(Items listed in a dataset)
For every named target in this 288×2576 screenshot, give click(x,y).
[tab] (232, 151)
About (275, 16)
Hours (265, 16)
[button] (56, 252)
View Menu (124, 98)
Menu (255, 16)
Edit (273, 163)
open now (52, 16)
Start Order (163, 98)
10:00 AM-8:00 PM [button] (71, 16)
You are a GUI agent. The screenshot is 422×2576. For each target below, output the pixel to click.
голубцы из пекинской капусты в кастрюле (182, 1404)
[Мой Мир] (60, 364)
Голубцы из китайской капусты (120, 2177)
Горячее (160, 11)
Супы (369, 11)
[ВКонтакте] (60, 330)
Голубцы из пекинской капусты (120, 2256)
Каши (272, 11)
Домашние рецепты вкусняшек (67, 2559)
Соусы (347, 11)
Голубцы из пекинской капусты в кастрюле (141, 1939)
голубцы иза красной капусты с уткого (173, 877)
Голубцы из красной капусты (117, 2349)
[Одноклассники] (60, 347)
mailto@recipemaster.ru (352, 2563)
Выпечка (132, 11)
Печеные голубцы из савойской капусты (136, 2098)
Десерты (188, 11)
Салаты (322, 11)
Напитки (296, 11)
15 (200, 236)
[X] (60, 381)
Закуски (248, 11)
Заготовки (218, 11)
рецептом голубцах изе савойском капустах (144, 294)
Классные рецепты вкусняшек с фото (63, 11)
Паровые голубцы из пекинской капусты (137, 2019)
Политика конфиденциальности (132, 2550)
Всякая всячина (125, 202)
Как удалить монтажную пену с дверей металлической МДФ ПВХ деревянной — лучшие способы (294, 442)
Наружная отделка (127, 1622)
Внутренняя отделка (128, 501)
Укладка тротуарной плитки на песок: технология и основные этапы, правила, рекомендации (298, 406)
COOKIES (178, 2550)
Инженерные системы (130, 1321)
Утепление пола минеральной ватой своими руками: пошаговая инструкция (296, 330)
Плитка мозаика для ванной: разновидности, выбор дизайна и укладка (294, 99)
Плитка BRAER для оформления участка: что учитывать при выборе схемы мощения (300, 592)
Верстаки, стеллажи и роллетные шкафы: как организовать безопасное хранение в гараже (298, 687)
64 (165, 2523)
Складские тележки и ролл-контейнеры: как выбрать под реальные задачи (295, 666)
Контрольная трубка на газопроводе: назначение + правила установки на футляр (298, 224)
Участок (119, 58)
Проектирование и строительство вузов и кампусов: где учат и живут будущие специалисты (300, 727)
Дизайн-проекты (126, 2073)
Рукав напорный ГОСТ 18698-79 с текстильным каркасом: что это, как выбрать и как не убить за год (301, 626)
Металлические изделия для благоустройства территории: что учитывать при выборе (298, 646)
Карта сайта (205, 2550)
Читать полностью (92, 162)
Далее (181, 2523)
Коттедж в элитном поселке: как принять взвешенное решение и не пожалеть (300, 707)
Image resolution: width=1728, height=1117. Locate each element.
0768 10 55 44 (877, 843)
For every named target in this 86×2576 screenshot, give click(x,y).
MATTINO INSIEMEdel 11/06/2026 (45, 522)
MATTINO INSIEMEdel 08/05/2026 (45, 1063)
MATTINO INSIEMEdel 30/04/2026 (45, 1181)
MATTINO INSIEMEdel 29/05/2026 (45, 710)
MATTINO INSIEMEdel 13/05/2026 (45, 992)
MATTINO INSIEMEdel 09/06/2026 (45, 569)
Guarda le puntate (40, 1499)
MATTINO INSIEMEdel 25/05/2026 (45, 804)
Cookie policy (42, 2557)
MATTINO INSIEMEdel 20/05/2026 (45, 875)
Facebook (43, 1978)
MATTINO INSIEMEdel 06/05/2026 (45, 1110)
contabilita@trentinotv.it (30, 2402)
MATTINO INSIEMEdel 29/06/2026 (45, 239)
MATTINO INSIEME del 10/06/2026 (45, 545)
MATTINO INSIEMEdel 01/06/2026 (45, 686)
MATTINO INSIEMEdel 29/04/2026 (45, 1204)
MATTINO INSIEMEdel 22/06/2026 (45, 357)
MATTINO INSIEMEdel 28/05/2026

» Work instructions:
Without leaving anything out, quote all the data.

» Answer area:
For every named target in this 288×2576 screenshot, give click(x,y).
[tab] (232, 151)
About (275, 16)
Hours (265, 16)
[button] (56, 252)
View Menu (124, 98)
Menu (255, 16)
Edit (273, 163)
open now (52, 16)
Start Order (163, 98)
10:00 AM-8:00 PM [button] (71, 16)
You are a GUI agent. The screenshot is 422×2576. For each target below, output the pixel to click.
голубцы из пекинской капусты в кастрюле (182, 1404)
[Мой Мир] (60, 364)
Голубцы из китайской капусты (120, 2177)
Горячее (160, 11)
Супы (369, 11)
[ВКонтакте] (60, 330)
Голубцы из пекинской капусты (120, 2256)
Каши (272, 11)
Домашние рецепты вкусняшек (67, 2559)
Соусы (347, 11)
Голубцы из пекинской капусты в кастрюле (141, 1939)
голубцы иза красной капусты с уткого (173, 877)
Голубцы из красной капусты (117, 2349)
[Одноклассники] (60, 347)
mailto@recipemaster.ru (352, 2563)
Выпечка (132, 11)
Печеные голубцы из савойской капусты (136, 2098)
Десерты (188, 11)
Салаты (322, 11)
Напитки (296, 11)
15 (200, 236)
[X] (60, 381)
Закуски (248, 11)
Заготовки (218, 11)
рецептом голубцах изе савойском капустах (144, 294)
Классные рецепты вкусняшек с фото (63, 11)
Паровые голубцы из пекинской капусты (137, 2019)
Политика конфиденциальности (132, 2550)
Всякая всячина (125, 202)
Как удалить монтажную пену с дверей металлической МДФ ПВХ деревянной — лучшие способы (294, 442)
Наружная отделка (127, 1622)
Внутренняя отделка (128, 501)
Укладка тротуарной плитки на песок: технология и основные этапы, правила, рекомендации (298, 406)
COOKIES (178, 2550)
Инженерные системы (130, 1321)
Утепление пола минеральной ватой своими руками: пошаговая инструкция (296, 330)
Плитка мозаика для ванной: разновидности, выбор дизайна и укладка (294, 99)
Плитка BRAER для оформления участка: что учитывать при выборе схемы мощения (300, 592)
Верстаки, стеллажи и роллетные шкафы: как организовать безопасное хранение в гараже (298, 687)
64 (165, 2523)
Складские тележки и ролл-контейнеры: как выбрать под реальные задачи (295, 666)
Контрольная трубка на газопроводе: назначение + правила установки на футляр (298, 224)
Участок (119, 58)
Проектирование и строительство вузов и кампусов: где учат и живут будущие специалисты (300, 727)
Дизайн-проекты (126, 2073)
Рукав напорный ГОСТ 18698-79 с текстильным каркасом: что это, как выбрать и как не убить за год (301, 626)
Металлические изделия для благоустройства территории: что учитывать при выборе (298, 646)
Карта сайта (205, 2550)
Читать полностью (92, 162)
Далее (181, 2523)
Коттедж в элитном поселке: как принять взвешенное решение и не пожалеть (300, 707)
Image resolution: width=1728, height=1117. Locate each element.
0768 10 55 44 (877, 843)
For every named target in this 86×2576 screenshot, give click(x,y).
MATTINO INSIEMEdel 11/06/2026 (45, 522)
MATTINO INSIEMEdel 08/05/2026 (45, 1063)
MATTINO INSIEMEdel 30/04/2026 (45, 1181)
MATTINO INSIEMEdel 29/05/2026 (45, 710)
MATTINO INSIEMEdel 13/05/2026 (45, 992)
MATTINO INSIEMEdel 09/06/2026 (45, 569)
Guarda le puntate (40, 1499)
MATTINO INSIEMEdel 25/05/2026 (45, 804)
Cookie policy (42, 2557)
MATTINO INSIEMEdel 20/05/2026 (45, 875)
Facebook (43, 1978)
MATTINO INSIEMEdel 06/05/2026 (45, 1110)
contabilita@trentinotv.it (30, 2402)
MATTINO INSIEMEdel 29/06/2026 (45, 239)
MATTINO INSIEME del 10/06/2026 (45, 545)
MATTINO INSIEMEdel 01/06/2026 (45, 686)
MATTINO INSIEMEdel 29/04/2026 (45, 1204)
MATTINO INSIEMEdel 22/06/2026 (45, 357)
MATTINO INSIEMEdel 28/05/2026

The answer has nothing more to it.